KENDİMİZİ DAHA İYİ TANIMAK İÇİN SORULAR...
Çıkış kapılarına yaklaşırken kendimize bazı temel soruları sormamız ve yanıt aramamız tüm hayatımızın değişmesine neden olabilir.
1-Ben Kimim,
2- Nereden Geldim Nereye Gidiyorum?,
3-Vicdan Sesimi Duyuyor muyum?,
4- Duygu Kontrollerimi Yapabiliyor muyum?,
5- Evren Ahengi İle Uyumlu Yaşamak Kavramı Hakkında Yeterince Bilgim Var mı?...
İşte bu temel sorular, çıkış kapılarına yani hızla büyük bir değişime doğru gitmekte olan bu güzel mavi gezegen üzerinde yaşayanların, sorarlarsa fayda eldecekleri sorular…
Kendini tanıma ve kendini bilme yolculuğunda her daim kendimizi arıyor, bilmeye ve anlamaya çalışıyoruz. Kendini bilmek kendini olumlu- olumsuz her yönüyle objektif görmeye çalışmaktır. Bu şekilde yolculukta kendimizi daha doğru yönde gelistirebiliriz.
Kendini tanıma deyince sadece bulunduğumuz vasat içerisindeki kendimizi anlamıyoruz. Çünkü bu ‘insan insanın aynasıdır’ kuramıyla örtüşmüyor. İnsan insanın aynasıdır elbet, o yüzden toplum halinde bir arada yaşıyoruz ama Yunus’un deyişiyle her insanda, bir ben vardır, ondan içeri…

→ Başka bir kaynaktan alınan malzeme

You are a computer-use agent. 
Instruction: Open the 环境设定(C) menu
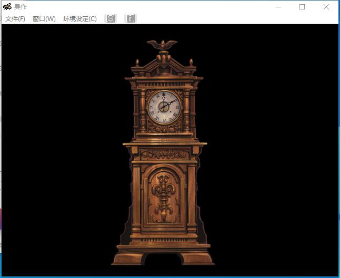[79, 19]
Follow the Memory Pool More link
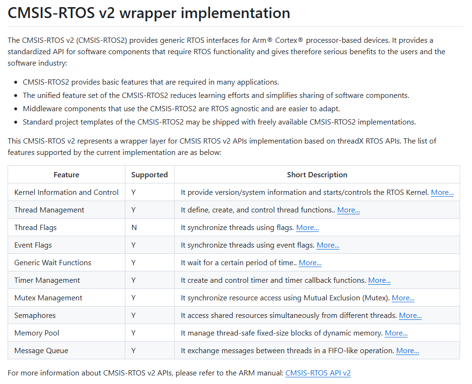This screenshot has width=472, height=384. tap(396, 333)
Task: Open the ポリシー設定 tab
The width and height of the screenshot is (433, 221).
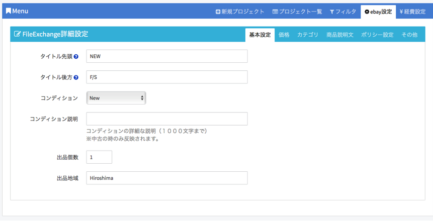Action: 377,35
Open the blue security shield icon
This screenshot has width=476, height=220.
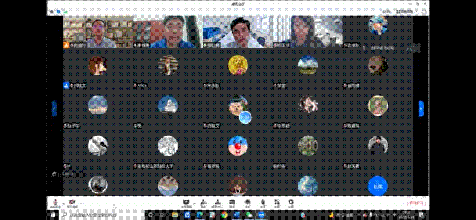tap(59, 12)
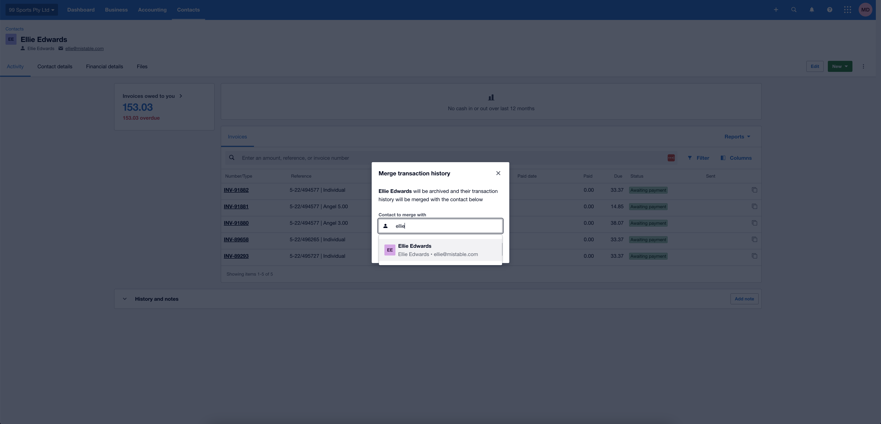This screenshot has height=424, width=881.
Task: Click the Add note button
Action: pyautogui.click(x=744, y=299)
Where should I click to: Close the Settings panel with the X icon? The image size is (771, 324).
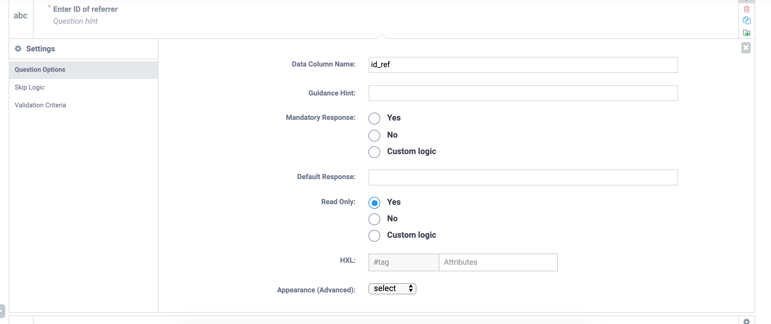[746, 48]
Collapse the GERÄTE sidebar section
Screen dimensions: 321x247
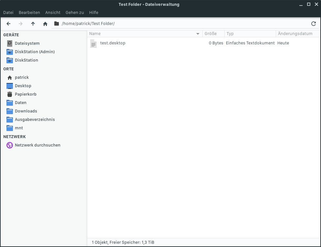pos(11,35)
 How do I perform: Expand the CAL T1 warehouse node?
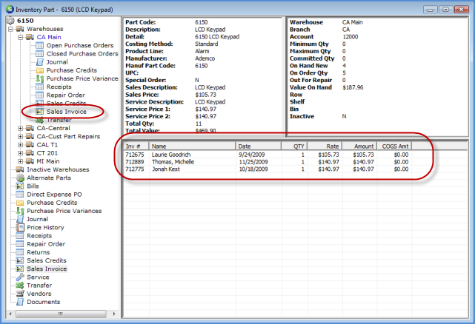pyautogui.click(x=20, y=144)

“Beni Bende Demen, Ben de Değilem, Bende Bir Ben Vardır, Benden İçeru.” Yunus Emre
Şu anda varolan enerji bedenimizde yani İlahi Nizam ve Kainat Kitabının varlık adını verdiği süptil-enerjetik bedende tüm yaşamlarımızca işlenmiş, kodlanmış veriler mevcuttur. Hepimizin kayıtlı pek çok yaşamı olduğu gibi ‘Tanrısal Özümüz’ nedeniyle de o içteki Ben’e yani aslımıza ulaşmak gibi bir gayemiz de var…Bu bakış açısıyla bakınca flu olan herşey netleşiyor ve aslında bu netlik fiziksel değil. Sınırı olmayan, şekli görülmeyen, adı koyulmayan bir idrakin netliği.
Bedenden ayrıldıktan sonra da varolmaya enerji bedenimizle devam ediyoruz. Ve sürekli gelişiyoruz, idrakimiz, anlayışımız, kapasitemiz gelişiyor çünkü öyle yaratıldık.
Kendini tanımada bu seviye en yüksek nokta diyebiliriz. Şimdilik daha ötesine geçemiyoruz. O nedenle kendini tanıma yolu, sonsuzluk içinde sürecek bir yol. Diyebiliriz ki, “belki de kendimi içimdeki tanrısal öz nedeniyle hiçbir zaman tam tanıyamayacağım. Fakat hep tanıma yolunda olacağım. Hata yapacağım, Ders alacağım, Öğreneceğim, Büyüyeceğim, Olgunlaşacağım ve Yol genişleyerek devam edecek… Açılmayan kapılar bir bir açılacak…”
Devre sonuna geldiğimiz bu özel günlerde, kendi iyiliğimiz için bazı temel soruları sormalı ve yanıtlama gayreti içinde olmalıyız ki, yaşanacak badireleri kolaylıkla ve hafif atlatalım, çok sarsılmayalım. İdrakimiz, anlayışımız, kapasitemiz artsın…
O tarif edilemeyen idrak anlarının ışığını yakalama çabası içinde yolumuza devam etmek biz yolcular için büyük bir heyecan ve sevinç. Bu hissiyat bizi özgürleştirir çünkü bizler Tanrısal varlıklarız. Ve birgün yasaların işleyişinde fiili olarak görev almak yani aktif olarak çalışmak üzere yaratıldık. Ruhsal Bilgelik bu kavrama ‘Yaradan’ın bizden istediği şekilde olmak’ adını veriyor. Ve Tanrısal İşleyiş içinde hiyerarşik bir düzen içinde vazife kadrosunda sevgi ve sevinçle çalışmayı kapsıyor.
Uyanış yani kıyamet günlerinde istesek de, istemesek de değişim kaçınılmaz, bu değişmeyecek en doğru ve kesin bilgidir. Yeryüzünde herşey, herkes değişmeye, dönüşmeye bir anlamda da mecbur ama bizler eğer istersek, “ Dönüşüme ve Değişime Gönüllü “ olarak katılabiliriz.